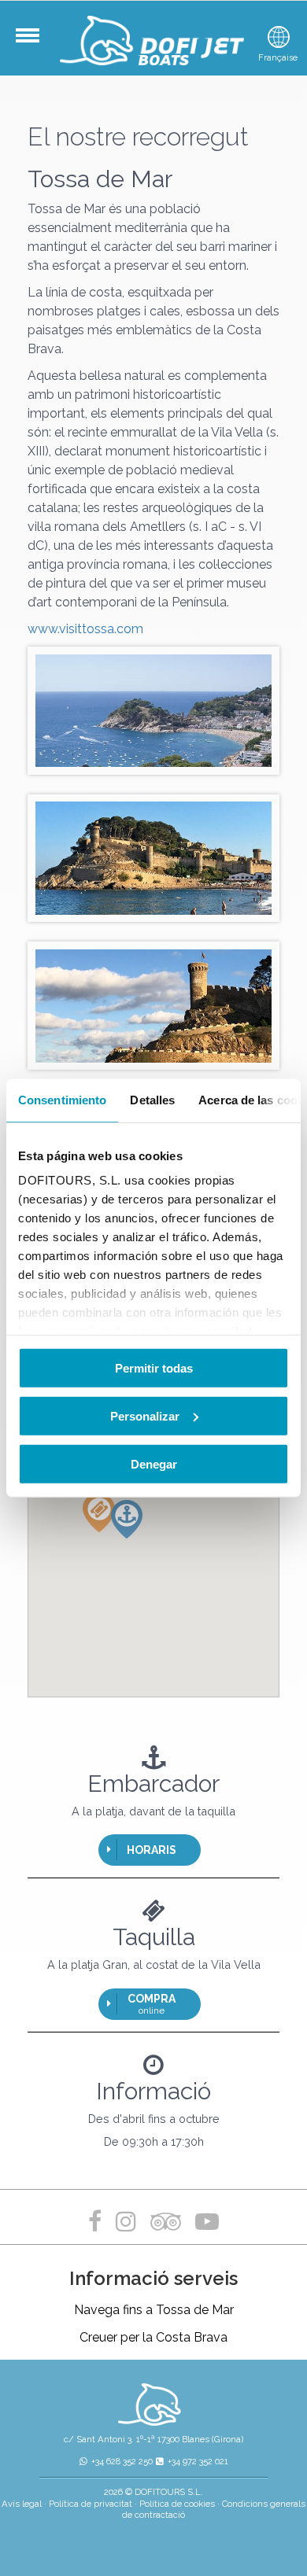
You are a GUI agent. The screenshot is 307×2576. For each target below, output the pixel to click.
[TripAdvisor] (168, 2221)
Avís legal (22, 2503)
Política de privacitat (90, 2503)
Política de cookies (177, 2503)
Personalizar (144, 1415)
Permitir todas (154, 1367)
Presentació (39, 43)
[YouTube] (207, 2221)
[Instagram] (126, 2221)
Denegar (154, 1463)
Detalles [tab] (152, 1099)
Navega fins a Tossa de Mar (154, 2309)
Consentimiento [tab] (62, 1099)
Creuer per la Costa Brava (153, 2337)
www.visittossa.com (85, 628)
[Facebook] (98, 2221)
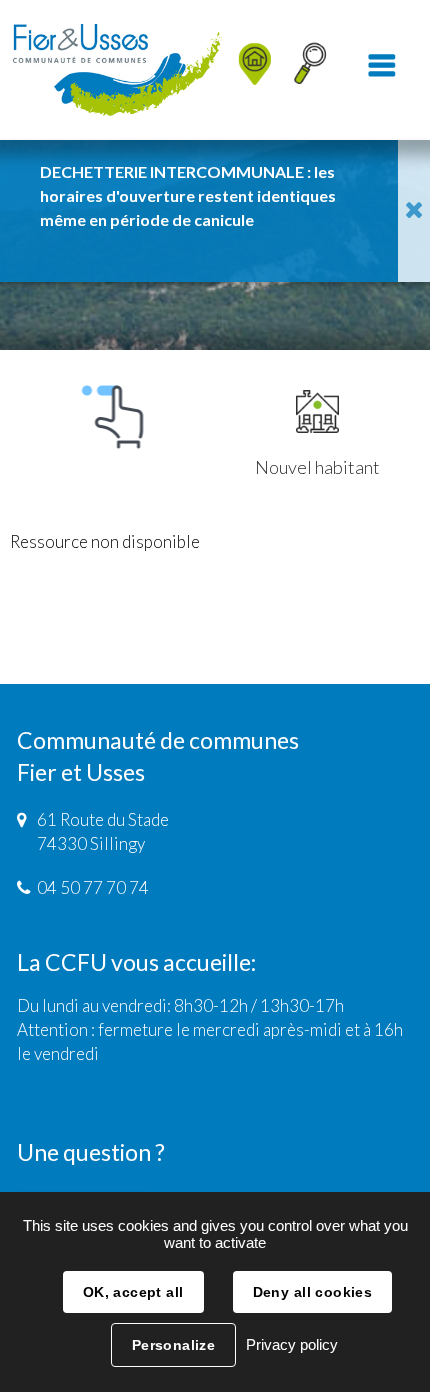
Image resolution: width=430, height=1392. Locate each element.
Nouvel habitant (317, 467)
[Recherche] (310, 70)
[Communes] (238, 16)
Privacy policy (292, 1344)
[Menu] (382, 70)
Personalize (174, 1345)
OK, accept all (133, 1292)
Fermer (414, 211)
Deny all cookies (313, 1292)
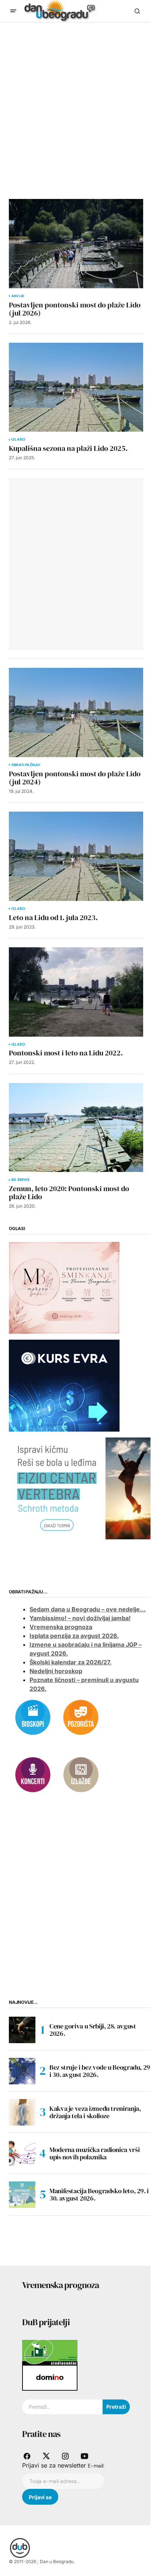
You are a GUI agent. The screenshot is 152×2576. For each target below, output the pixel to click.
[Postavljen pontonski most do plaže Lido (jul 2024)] (76, 712)
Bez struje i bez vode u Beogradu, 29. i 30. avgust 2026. (100, 2071)
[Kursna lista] (64, 1287)
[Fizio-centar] (80, 1487)
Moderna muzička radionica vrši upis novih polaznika (94, 2153)
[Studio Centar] (49, 2352)
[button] (13, 11)
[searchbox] (62, 2406)
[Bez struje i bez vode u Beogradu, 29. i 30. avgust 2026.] (22, 2071)
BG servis (20, 1180)
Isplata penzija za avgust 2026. (74, 1635)
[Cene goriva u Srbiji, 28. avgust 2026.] (22, 2030)
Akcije (17, 296)
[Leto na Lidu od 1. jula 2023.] (76, 856)
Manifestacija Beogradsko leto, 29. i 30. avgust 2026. (99, 2194)
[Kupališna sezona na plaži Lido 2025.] (76, 387)
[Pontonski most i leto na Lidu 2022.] (76, 992)
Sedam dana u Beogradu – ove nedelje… (88, 1609)
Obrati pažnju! (26, 765)
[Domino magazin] (49, 2377)
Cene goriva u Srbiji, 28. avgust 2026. (92, 2029)
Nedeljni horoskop (56, 1671)
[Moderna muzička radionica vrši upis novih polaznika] (22, 2153)
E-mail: (96, 2465)
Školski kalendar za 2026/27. (70, 1662)
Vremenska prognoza (61, 1627)
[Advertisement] (76, 102)
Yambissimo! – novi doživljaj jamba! (80, 1618)
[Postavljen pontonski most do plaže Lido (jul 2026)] (76, 243)
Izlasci (18, 439)
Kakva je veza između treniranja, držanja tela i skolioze (95, 2112)
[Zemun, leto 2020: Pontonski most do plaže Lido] (76, 1127)
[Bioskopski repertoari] (33, 1716)
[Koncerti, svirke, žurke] (33, 1774)
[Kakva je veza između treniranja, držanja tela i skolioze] (22, 2112)
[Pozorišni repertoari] (81, 1716)
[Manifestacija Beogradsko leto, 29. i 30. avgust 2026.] (22, 2194)
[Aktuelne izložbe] (81, 1774)
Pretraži (116, 2407)
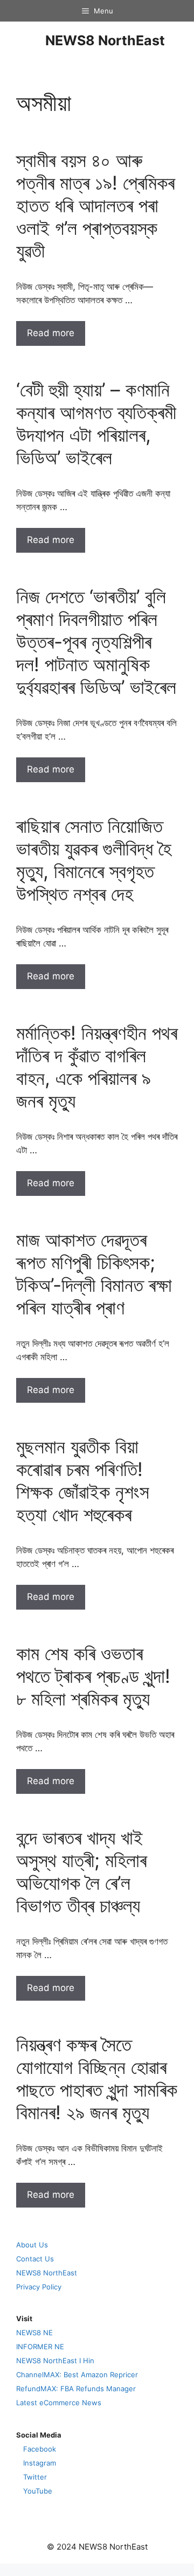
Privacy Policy (38, 2286)
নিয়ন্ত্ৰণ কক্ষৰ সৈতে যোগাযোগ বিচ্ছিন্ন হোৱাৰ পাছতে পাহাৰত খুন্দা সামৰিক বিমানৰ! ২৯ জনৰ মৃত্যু (96, 2078)
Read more (50, 333)
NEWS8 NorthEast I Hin (55, 2360)
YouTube (37, 2491)
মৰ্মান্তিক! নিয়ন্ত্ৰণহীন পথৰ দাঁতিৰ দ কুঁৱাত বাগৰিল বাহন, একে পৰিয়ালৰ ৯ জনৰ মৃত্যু (96, 1066)
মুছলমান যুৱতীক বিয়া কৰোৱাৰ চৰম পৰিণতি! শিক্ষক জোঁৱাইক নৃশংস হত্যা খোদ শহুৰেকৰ (82, 1480)
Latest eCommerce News (58, 2402)
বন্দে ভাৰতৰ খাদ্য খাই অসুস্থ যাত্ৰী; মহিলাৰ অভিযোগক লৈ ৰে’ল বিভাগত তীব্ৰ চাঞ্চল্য (81, 1871)
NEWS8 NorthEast (105, 40)
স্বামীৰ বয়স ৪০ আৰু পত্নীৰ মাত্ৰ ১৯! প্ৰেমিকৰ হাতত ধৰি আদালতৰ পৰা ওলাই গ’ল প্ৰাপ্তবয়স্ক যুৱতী (95, 205)
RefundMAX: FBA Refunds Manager (76, 2388)
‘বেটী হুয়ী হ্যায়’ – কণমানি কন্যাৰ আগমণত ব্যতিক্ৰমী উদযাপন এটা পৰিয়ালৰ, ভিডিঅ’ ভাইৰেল (96, 423)
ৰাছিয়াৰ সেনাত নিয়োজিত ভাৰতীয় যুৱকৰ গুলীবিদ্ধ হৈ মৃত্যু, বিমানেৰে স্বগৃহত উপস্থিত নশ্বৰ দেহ (93, 859)
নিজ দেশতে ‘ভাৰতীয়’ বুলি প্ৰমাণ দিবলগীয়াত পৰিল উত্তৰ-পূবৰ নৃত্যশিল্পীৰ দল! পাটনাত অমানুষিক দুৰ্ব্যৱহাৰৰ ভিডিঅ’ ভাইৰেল (96, 641)
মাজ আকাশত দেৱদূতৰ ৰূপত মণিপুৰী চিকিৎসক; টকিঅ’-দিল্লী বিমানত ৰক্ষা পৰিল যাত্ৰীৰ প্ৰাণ (94, 1273)
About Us (32, 2244)
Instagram (39, 2463)
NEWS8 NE (34, 2332)
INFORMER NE (40, 2346)
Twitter (35, 2477)
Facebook (39, 2449)
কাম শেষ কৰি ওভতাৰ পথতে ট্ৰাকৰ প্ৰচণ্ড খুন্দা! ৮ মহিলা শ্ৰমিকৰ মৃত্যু (93, 1676)
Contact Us (35, 2258)
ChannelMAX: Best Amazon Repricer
__________
[TASK INSTRUCTIONS] Copy the lines exactly as they appear from the opening of the entries above through the line with "[Koncerti, svirke, žurke] (33, 1774)", excluding all pictures.

[EXERCISE RESPONSE]
You are a GUI agent. The screenshot is 307×2576. For each target below, output the pixel to click.
[TripAdvisor] (168, 2221)
Avís legal (22, 2503)
Política de privacitat (90, 2503)
Política de cookies (177, 2503)
Personalizar (144, 1415)
Permitir todas (154, 1367)
Presentació (39, 43)
[YouTube] (207, 2221)
[Instagram] (126, 2221)
Denegar (154, 1463)
Detalles [tab] (152, 1099)
Navega fins a Tossa de Mar (154, 2309)
Consentimiento [tab] (62, 1099)
Creuer per la Costa Brava (153, 2337)
www.visittossa.com (85, 628)
[Facebook] (98, 2221)
Image resolution: width=430, height=1392. Locate each element.
Nouvel habitant (317, 467)
[Recherche] (310, 70)
[Communes] (238, 16)
Privacy policy (292, 1344)
[Menu] (382, 70)
Personalize (174, 1345)
OK, accept all (133, 1292)
Fermer (414, 211)
Deny all cookies (313, 1292)
You are a GUI agent. The screenshot is 152×2576. For each target below, output the pixel to click.
[Postavljen pontonski most do plaže Lido (jul 2024)] (76, 712)
Bez struje i bez vode u Beogradu, 29. i 30. avgust 2026. (100, 2071)
[Kursna lista] (64, 1287)
[Fizio-centar] (80, 1487)
Moderna muzička radionica vrši upis novih polaznika (94, 2153)
[Studio Centar] (49, 2352)
[button] (13, 11)
[searchbox] (62, 2406)
[Bez struje i bez vode u Beogradu, 29. i 30. avgust 2026.] (22, 2071)
BG servis (20, 1180)
Isplata penzija za avgust 2026. (74, 1635)
[Cene goriva u Srbiji, 28. avgust 2026.] (22, 2030)
Akcije (17, 296)
[Leto na Lidu od 1. jula 2023.] (76, 856)
Manifestacija Beogradsko leto, 29. i 30. avgust 2026. (99, 2194)
[Kupališna sezona na plaži Lido 2025.] (76, 387)
[Pontonski most i leto na Lidu 2022.] (76, 992)
Sedam dana u Beogradu – ove nedelje… (88, 1609)
Obrati pažnju! (26, 765)
[Domino magazin] (49, 2377)
Cene goriva u Srbiji, 28. avgust 2026. (92, 2029)
Nedeljni horoskop (56, 1671)
[Moderna muzička radionica vrši upis novih polaznika] (22, 2153)
E-mail: (96, 2465)
Školski kalendar za 2026/27. (70, 1662)
Vremenska prognoza (61, 1627)
[Advertisement] (76, 102)
Yambissimo! – novi doživljaj jamba! (80, 1618)
[Postavljen pontonski most do plaže Lido (jul 2026)] (76, 243)
Izlasci (18, 439)
Kakva je veza između treniranja, držanja tela i skolioze (95, 2112)
[Zemun, leto 2020: Pontonski most do plaže Lido] (76, 1127)
[Bioskopski repertoari] (33, 1716)
[Koncerti, svirke, žurke] (33, 1774)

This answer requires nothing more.